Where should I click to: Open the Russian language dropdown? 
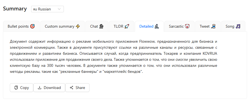(x=47, y=9)
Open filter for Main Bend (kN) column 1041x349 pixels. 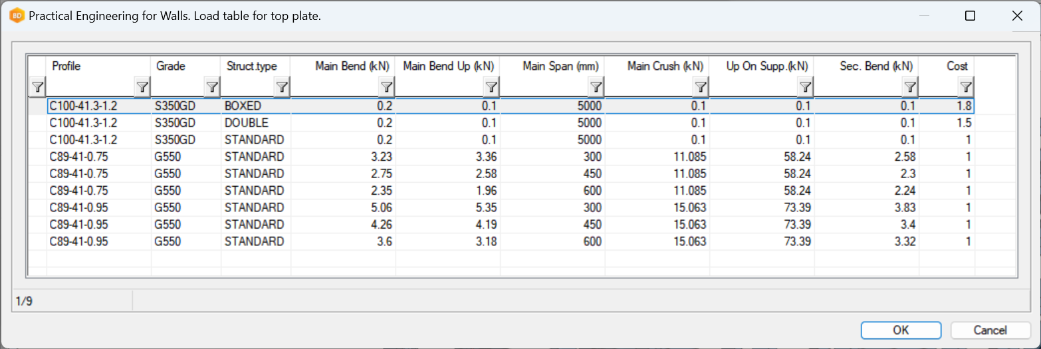pyautogui.click(x=387, y=86)
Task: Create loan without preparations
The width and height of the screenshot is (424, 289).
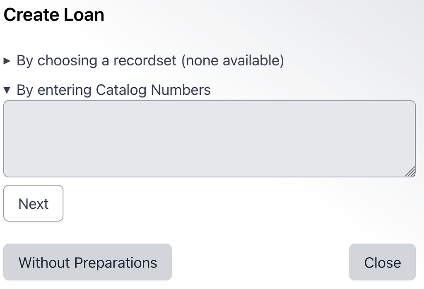Action: coord(87,262)

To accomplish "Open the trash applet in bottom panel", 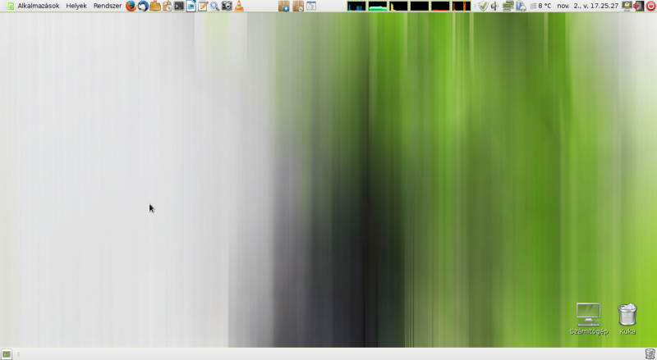I will pyautogui.click(x=650, y=353).
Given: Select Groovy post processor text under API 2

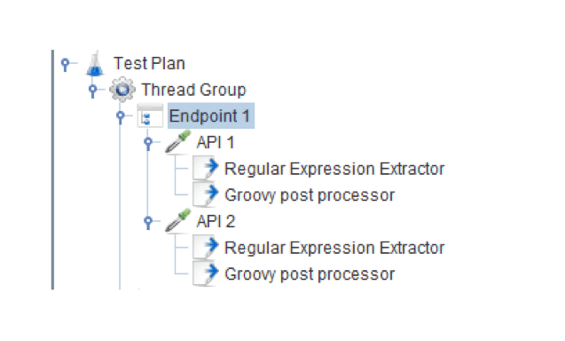Looking at the screenshot, I should (x=310, y=274).
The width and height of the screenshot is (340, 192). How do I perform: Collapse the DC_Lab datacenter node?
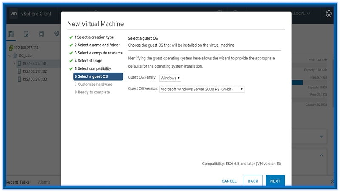click(x=9, y=56)
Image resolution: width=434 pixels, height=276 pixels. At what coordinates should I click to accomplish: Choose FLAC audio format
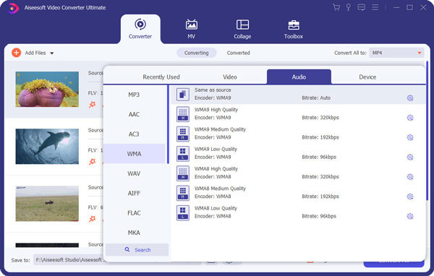click(x=134, y=213)
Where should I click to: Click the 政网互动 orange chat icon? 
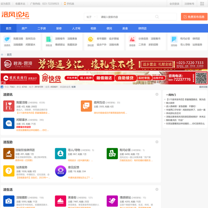[x=86, y=106]
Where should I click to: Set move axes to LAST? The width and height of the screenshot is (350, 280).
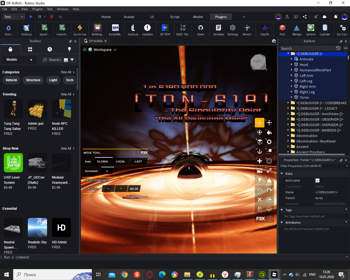[x=138, y=162]
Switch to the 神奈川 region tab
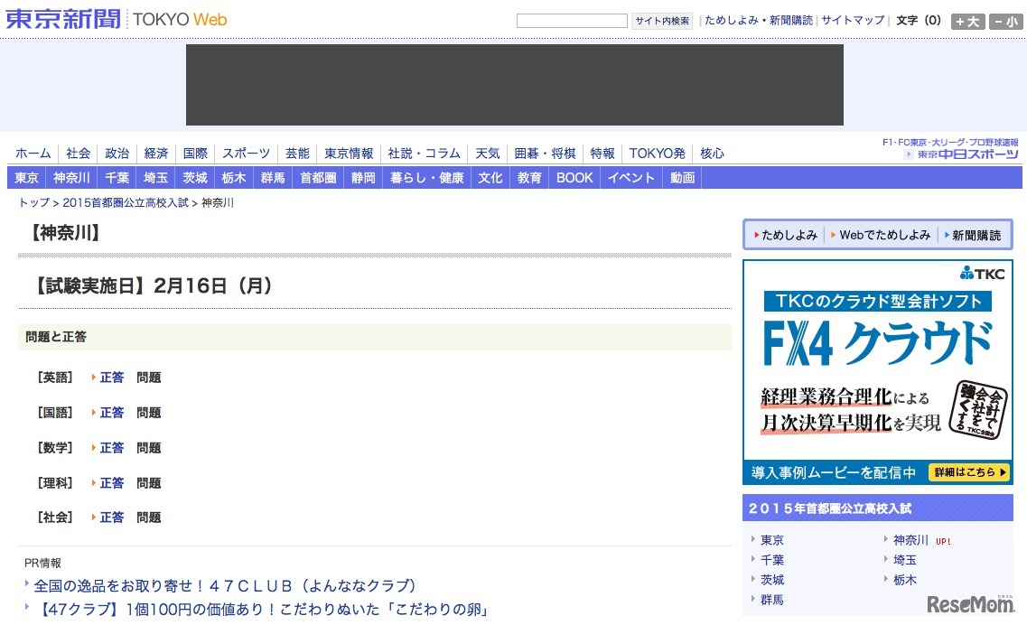Viewport: 1027px width, 625px height. click(x=70, y=177)
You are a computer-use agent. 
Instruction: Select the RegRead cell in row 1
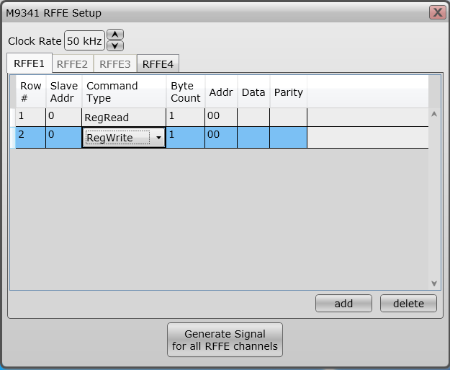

**PROBLEM REQUIREMENTS:** In the data above, find the line with "Where should I click to: Set" and repeat it and every line after it through the end, exactly; leave the pictures out.

**REPLY:**
Where should I click to: Set move axes to LAST? The width and height of the screenshot is (350, 280).
[x=138, y=162]
Switch to the 神奈川 region tab
Viewport: 1027px width, 625px height. click(x=70, y=177)
You are a computer-use agent. 
Instruction: Select the RegRead cell in row 1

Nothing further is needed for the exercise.